Os dados estatísticos apontam que a maior causa de morte em Angola prende-se com a guerra civil que assolou o país durante mais de 30 anos isso é, desde o período de 1975 até 2002, altura em que sucedeu a almejada Reconciliação Nacional traduzida nos acordos de Paz. A segunda maior causa de morte apontada é a doença da malária e seguidamente a sinistralidade rodoviária apontada como sendo a terceira.
Longe de qualquer contraposição e aceitando que assim seja, para as três causas acima identificadas há algo que por razões subjectivas é posta de lado, e não tida em consideração – a “Má Gestão”.
Se nós analisarmos os vários textos das Nações Unidas sobre os objectivos para o desenvolvimento do milénio, o que está escrito é que em África para que houvesse melhorias no Índice de Desenvolvimento Humano e uma redução da pobreza, as economias tinham de crescer em média 8,5% ao ano, que constitui uma diferença significativa dado aos indicadores actuais que apontam um crescimento de 1,2% para 2018 e 2,4% em 2019.
Embora se pareça não relacionada, a falta de uma boa gestão esteve na base destas e outras (se não todas), as efémeras, catástrofes, projectos e programas sem êxitos e dissonantes no nosso país. Em suma, posso seguramente afirmar e garantir sem medo de errar que “o progresso e desenvolvimento de Angola só não chegou aos níveis e números desejados pela falta ou senão mesmo pela Má Gestão”.
É comum no nosso quotidiano vermos por parte da sociedade manifestações, protestos e até represálias sempre que presenciamos o assassinato de uma ou mais pessoas. O que não se percebe e parece pouco importar a sociedade em geral é a identificação das verdadeiras causas que estiveram na base destes crimes bárbaros severos de punição.
Se um médico por incompetência ou negligência no acto de atendimento a um doente e que por sinal, o seu comportamento venha a resultar em danos graves ou mesmo na morte deste cidadão, certamente este médico seria alvo de represálias social e até responsabilizado criminalmente pelos seus actos.
O que pouco se percebe por cá, é que os gestores em muito se assemelham aos médicos. As suas actuações têm repercussões completamente idênticas no que diz respeito ao bem-estar do cidadão.
Os médicos na sua performance têm como primordial missão cuidar da saúde física das pessoas e os gestores da saúde financeira das organizações; a má actuação de ambos resulta em morte nos dois casos, pena é que, infelizmente, as pessoas não se dão conta disso. Um mau gestor constitui igual ou superior perigo que um mau médico, pois que, ao levar uma empresa a falência, o mau gestor periga significativamente a vida de muitas famílias, ou seja, de dezenas, centenas ou até mesmo de milhares de pessoas.

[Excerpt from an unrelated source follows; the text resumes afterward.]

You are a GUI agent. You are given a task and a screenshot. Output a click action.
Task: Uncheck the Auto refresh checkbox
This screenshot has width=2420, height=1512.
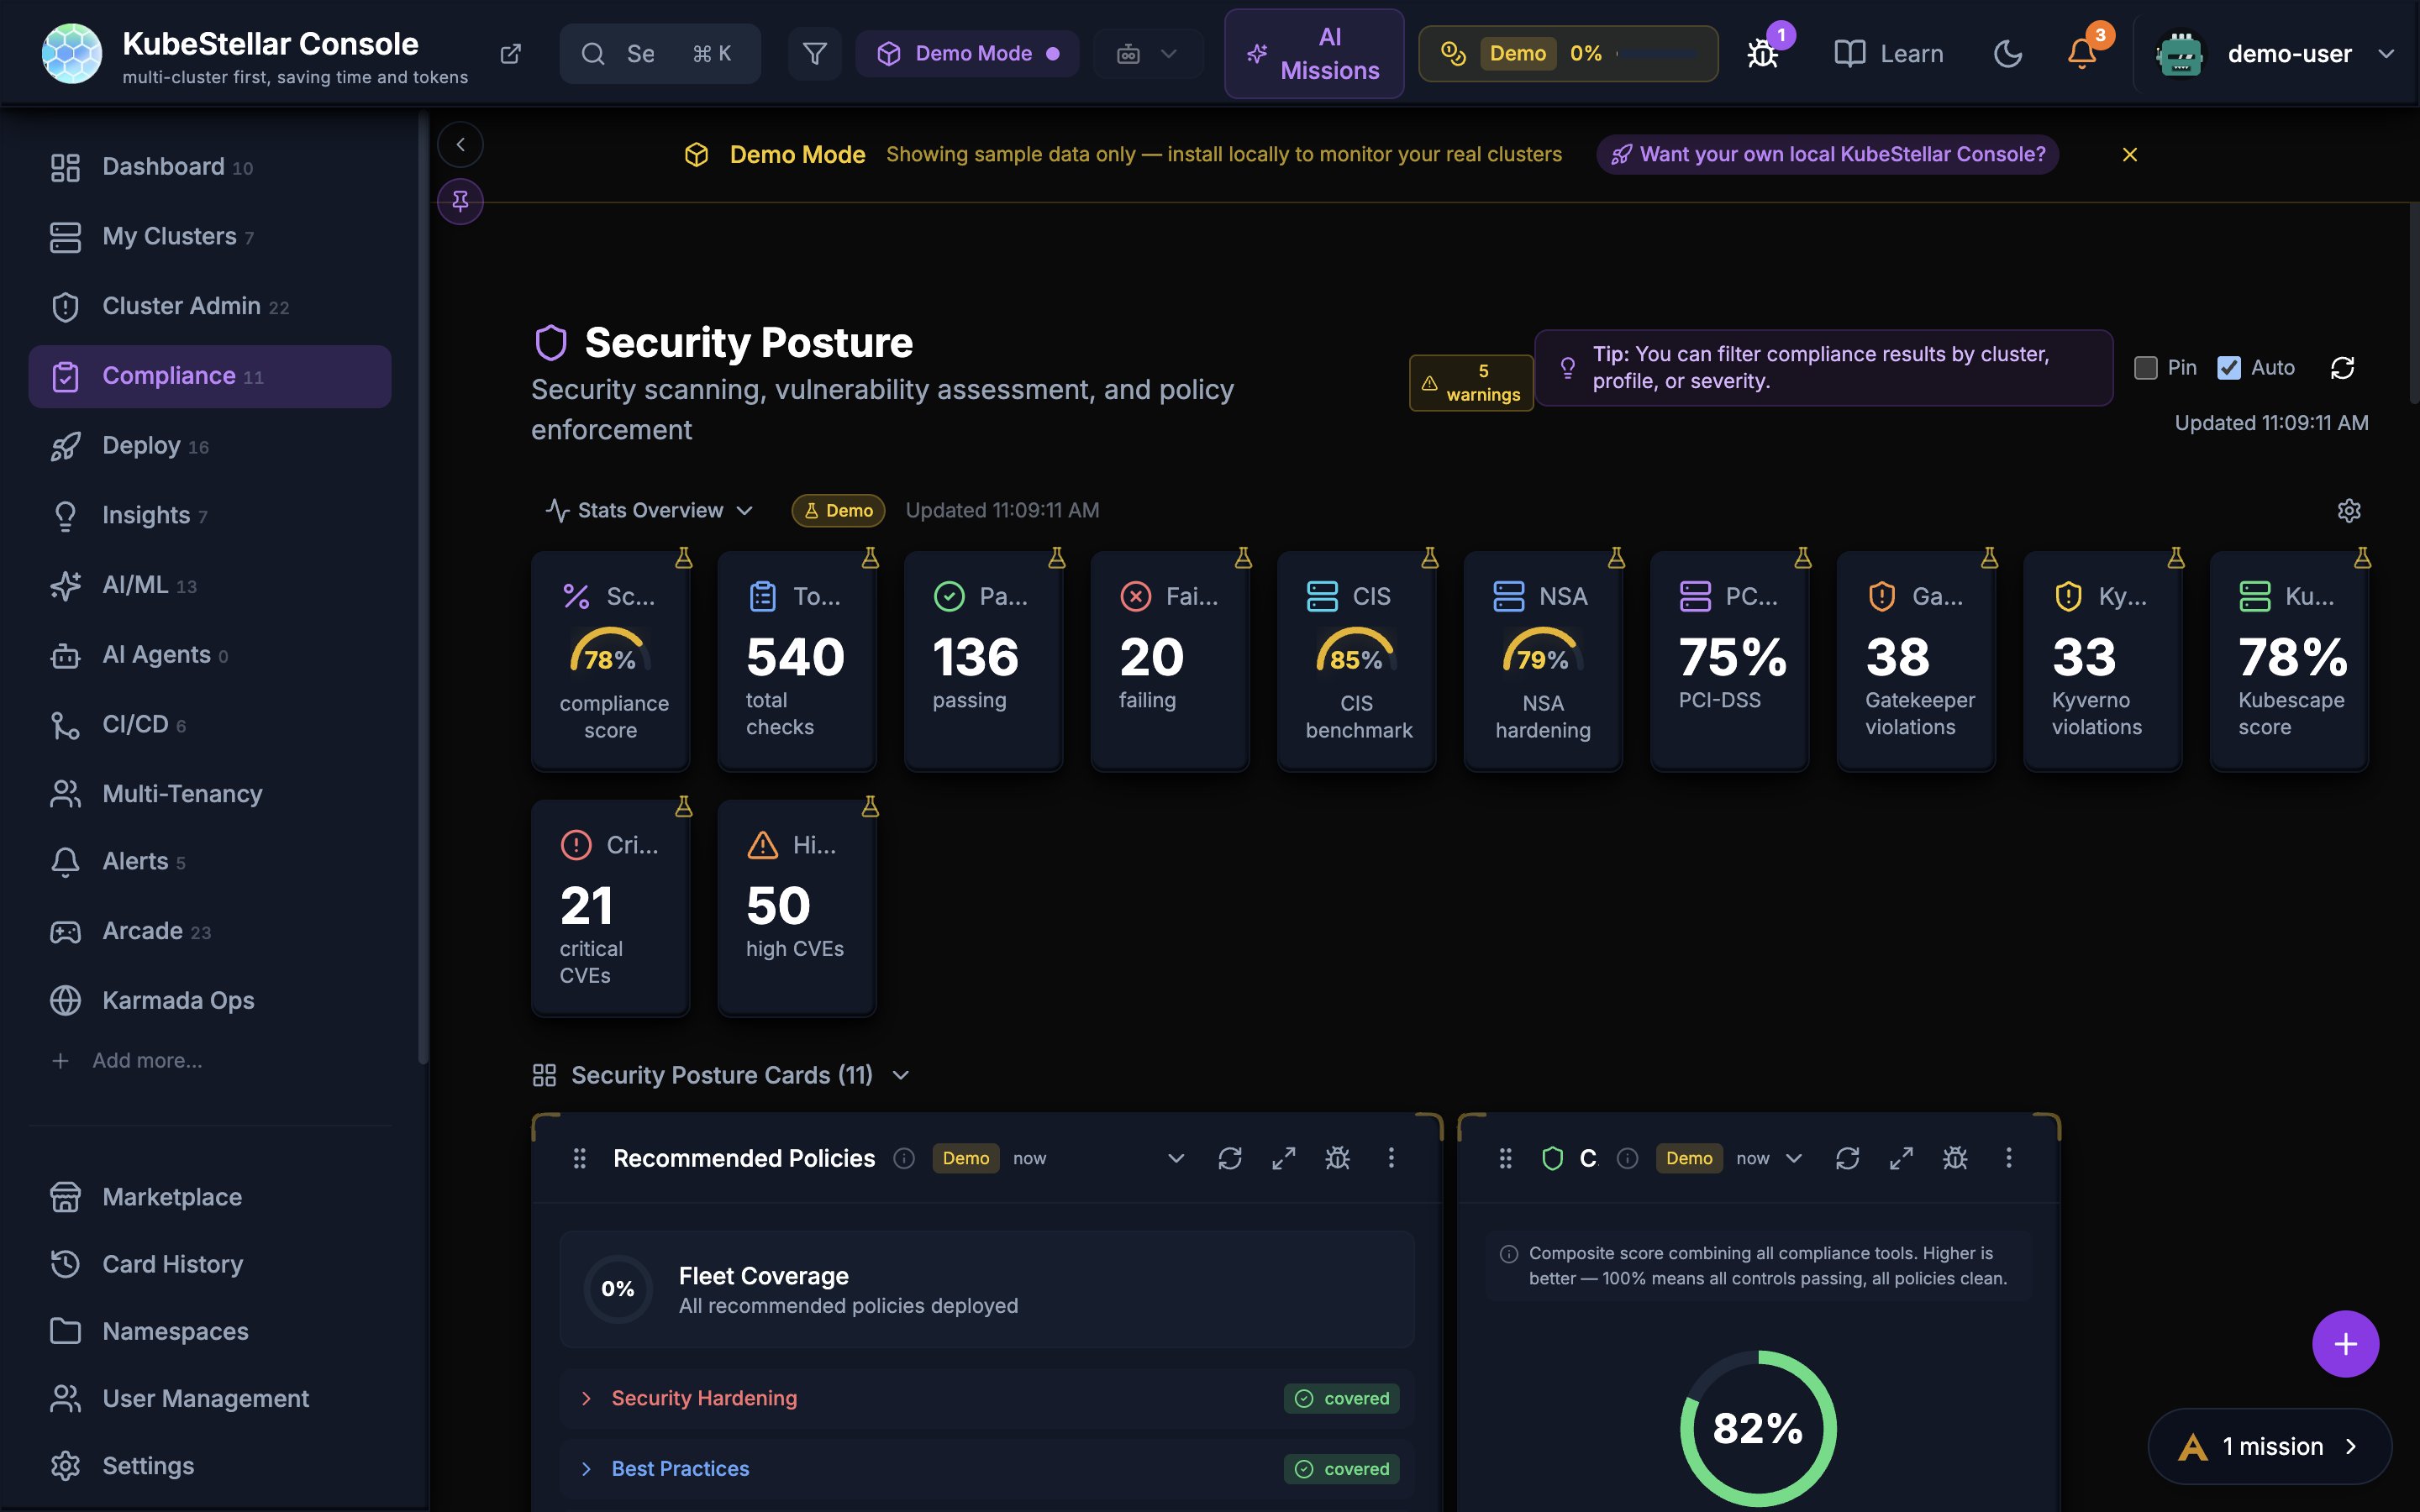tap(2229, 368)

Se hoje nos questionássemos quantas vítimas mortais foram causadas em resultado da “má gestão” certamente chegaríamos a números superior as causas apontadas inicialmente, sem por de lado que estas mesmas causas supracitadas (guerra, doença da malaria e a sinistralidade rodoviária) em abono da verdade são também resultado consequentes da “má gestão”.
O mundo evoluiu, e em res posta as consequências provocadas pela revolução in dustrial que implicaram no crescimento acelerado e desorganizado das organizações, surgiu a administração moderna que passou a exigir uma gestão científica capaz de substituir o empirismo e a improvisação.
A economia, a ciência comportamental, a estatística e a análise quantitativa são ferramentas para o gestor, tal como os testes laboratoriais o são para um médico.
Em pleno século XXI, e já face às exigências impostas pela 4ª Revolução Industrial, fica mais do que provado de que, para responder aos constantes desafios que se impõe na era actual, os gestores precisam de estar preparados e habilitados tecnicamente, humanamente e conceitualmente.
Em Angola estão identificadas as razões fundamentais na proliferação do fenómeno: “má gestão”. Tudo prende-se com a falta de competências técnicas e pela falta postura ética corporativa e governativa. Esta cientificamente comprovado que gestão é uma profissão e naturalmente deve ser exercida por profissionais qualificados. A formação de excelência, a capacitação de quadros, a imbuição deontológica e humanísticas, a meritocracia, o critério de selecção por especialização devem constituir-se em prioridade urgentes em Angola para que possamos “descontinuar” este filme sangrento que ceifa milhões de vidas de angolanos.